Consigne:
Recopie à l'identique, dans le texte ci-dessous consacré à un roman sur l'exil de jeunes Japonaises en Californie, le passage qui s'ouvre sur les mots « Heureusement, ma sœur, qui » et se clôt sur « les meilleures dispositions. ».

Extrait du texte:
****
Je le reconnais, j'étais totalement passée à côté de ce roman lors de sa sortie. Il faut dire qu'à l'époque, je n'étais déjà plus libraire et que j'avais un mal fou à me tenir au courant de l'actualité littéraire. Alors, forcément, j'ai dû en rater, des choses.
Heureusement, ma sœur, qui a pour habitude de ne jamais conserver les bouquins qu'elle achète une fois qu'elle les a lus, habitude dont je profite avec ravissement tu t'en doutes, bref, ma sœur l'a lu et me l'a donné cet été. Il m'a fallu un peu de temps avant de me décider à me plonger dedans, le sujet étant quelque peu difficile, j'attendais d'être dans les meilleures dispositions.

Cet ouvrage fait référence à une période méconnue de l'histoire à la fois du Japon et des États-Unis : l'exil des femmes japonaises, parfois toutes jeunes, à peines entrées dans l'adolescence, vers la Californie au tout début du XXe siècle. Un futur mari qu'elles n'ont jamais vu, avec lequel elles ont tout juste échangé des photos et quelques lettres, les attendait au bout de cette longue traversée du Pacifique. Les désillusions aussi. Parce que le futur mari n'avait très souvent ni l'âge, ni l'allure, ni la situation qu'il avait vantés au cours de leurs échanges.
Au déracinement succèdent alors d'autres épreuves : le travail, souvent ingrat, l'apprentissage d'une nouvelle langue, de nouvelles coutumes, les difficultés à s'intégrer dans la société californienne. Jusqu'à mener enfin une "vie normale", avec tous les guillemets dont on peut accompagner cette expression que je n'aime guère.
****
Contenu des données:
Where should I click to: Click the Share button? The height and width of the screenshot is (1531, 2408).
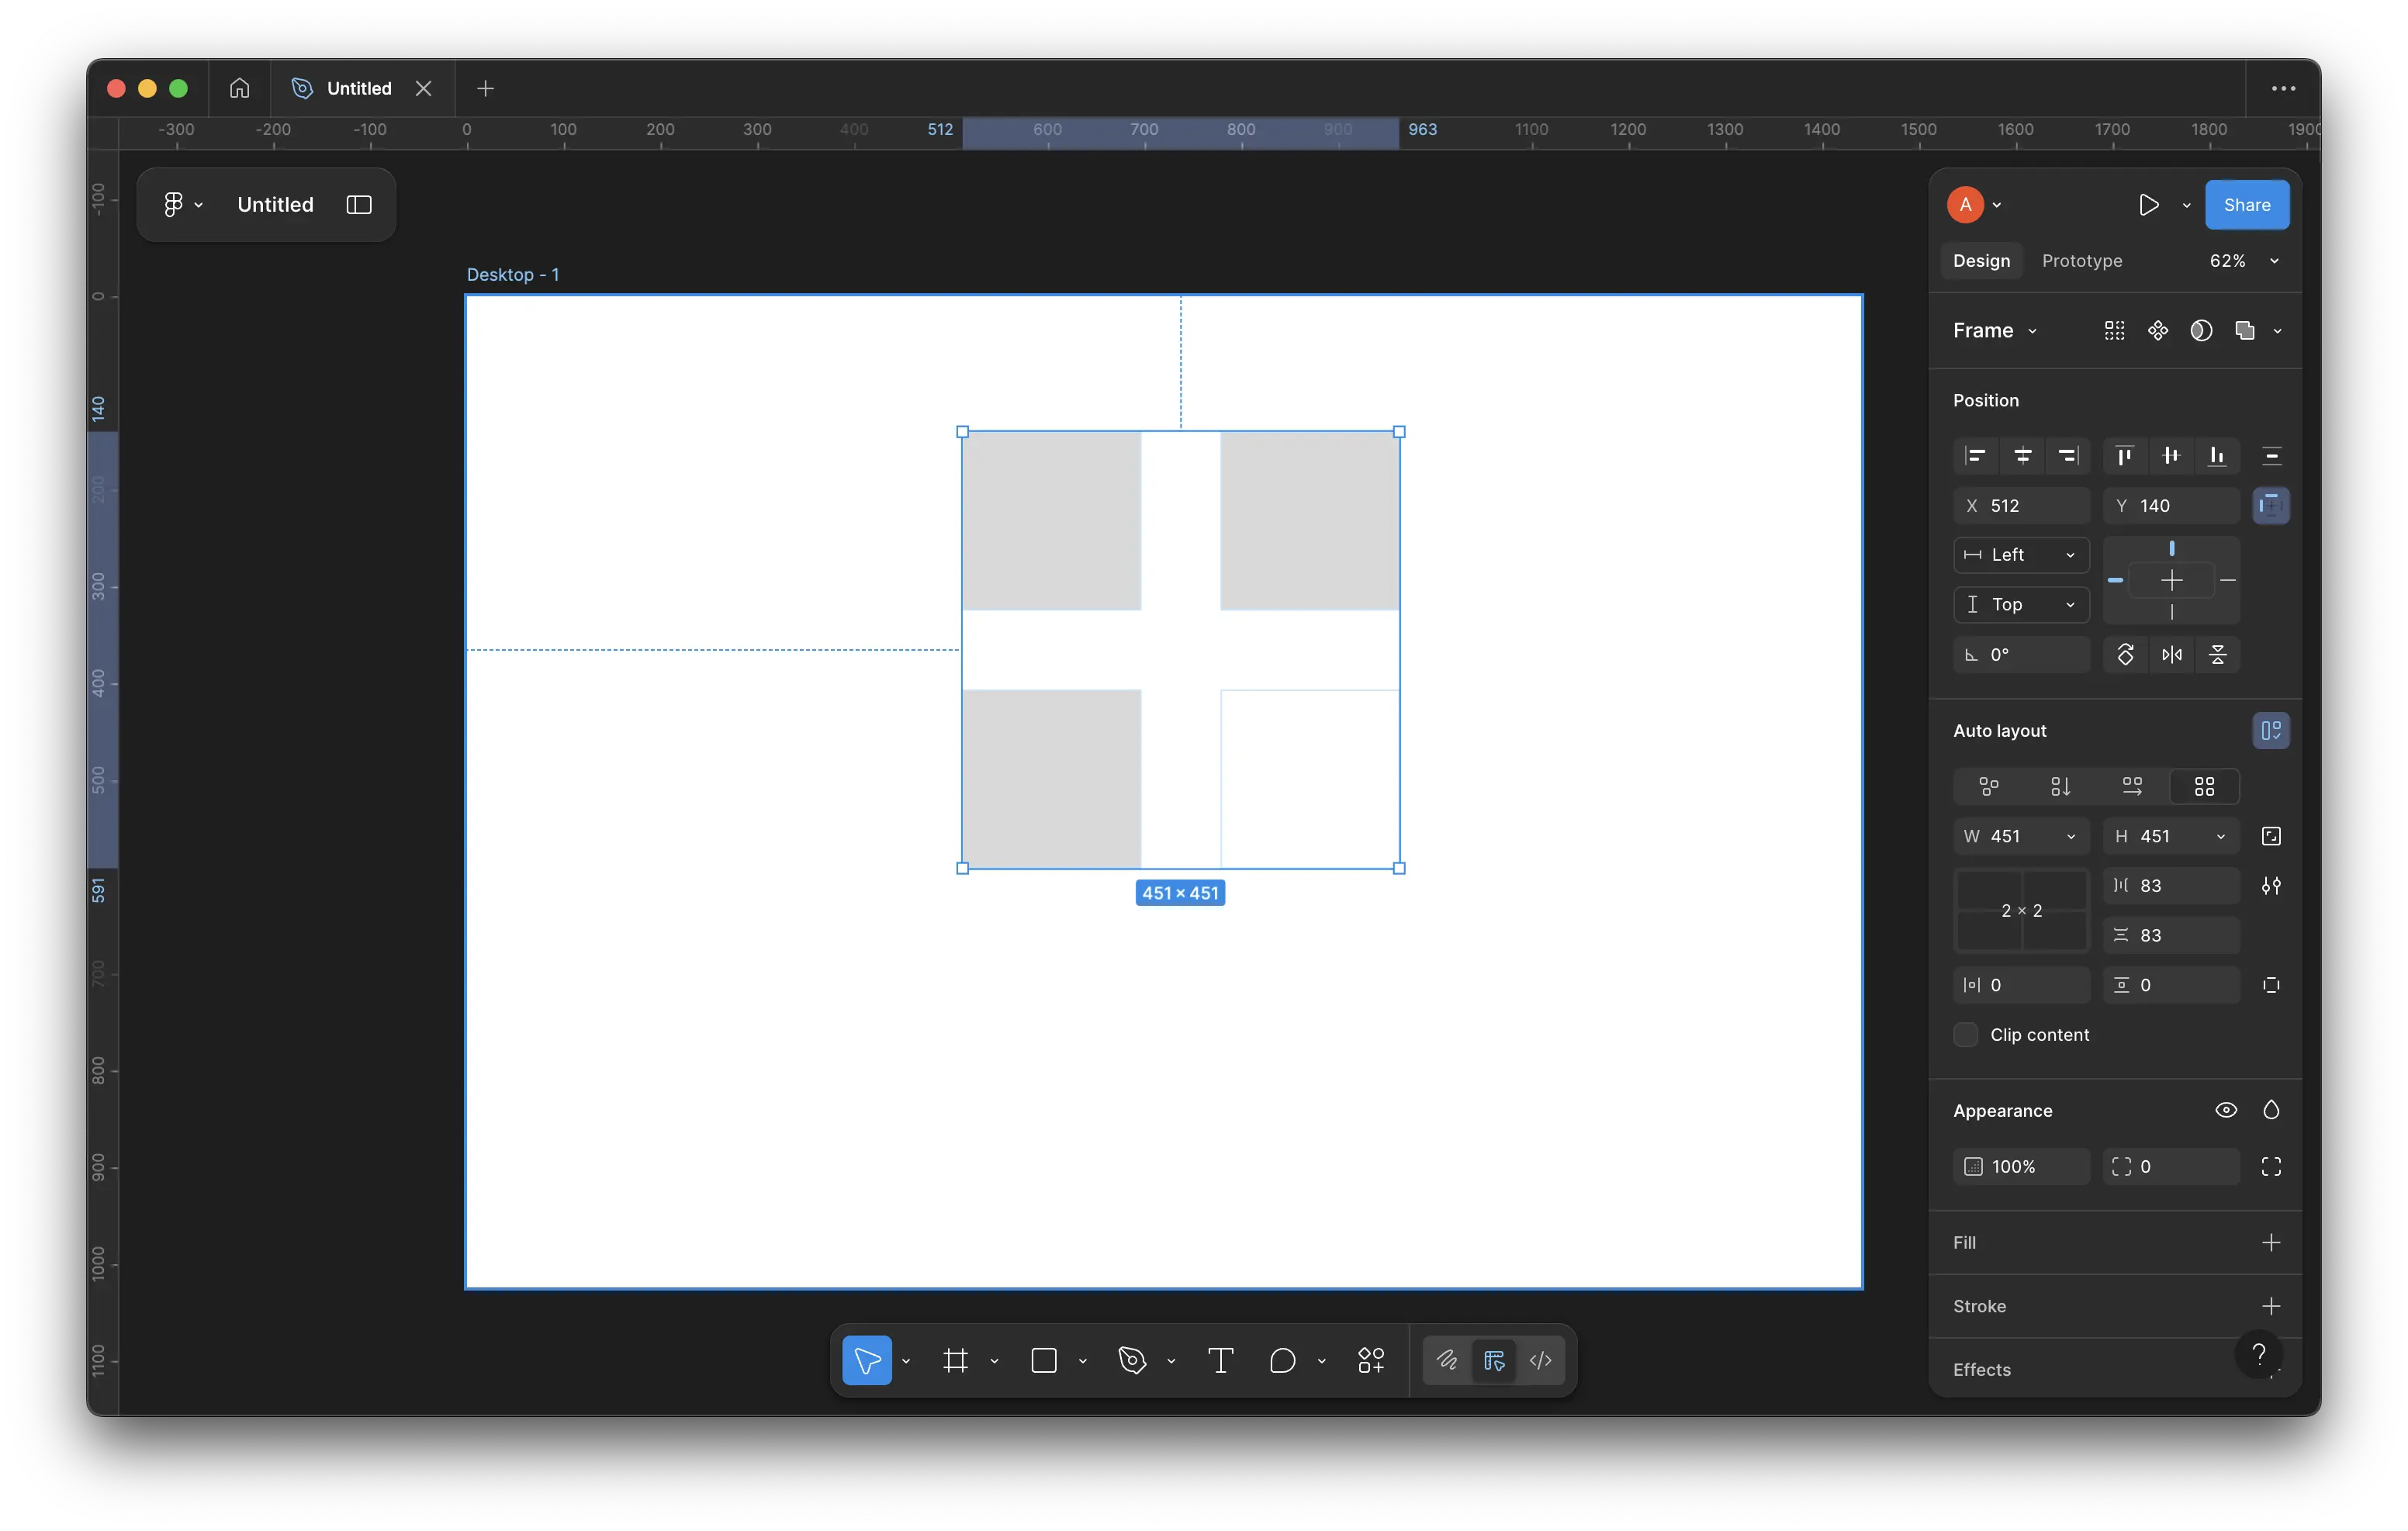point(2246,205)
****
Réponse:
Heureusement, ma sœur, qui a pour habitude de ne jamais conserver les bouquins qu'elle achète une fois qu'elle les a lus, habitude dont je profite avec ravissement tu t'en doutes, bref, ma sœur l'a lu et me l'a donné cet été. Il m'a fallu un peu de temps avant de me décider à me plonger dedans, le sujet étant quelque peu difficile, j'attendais d'être dans les meilleures dispositions.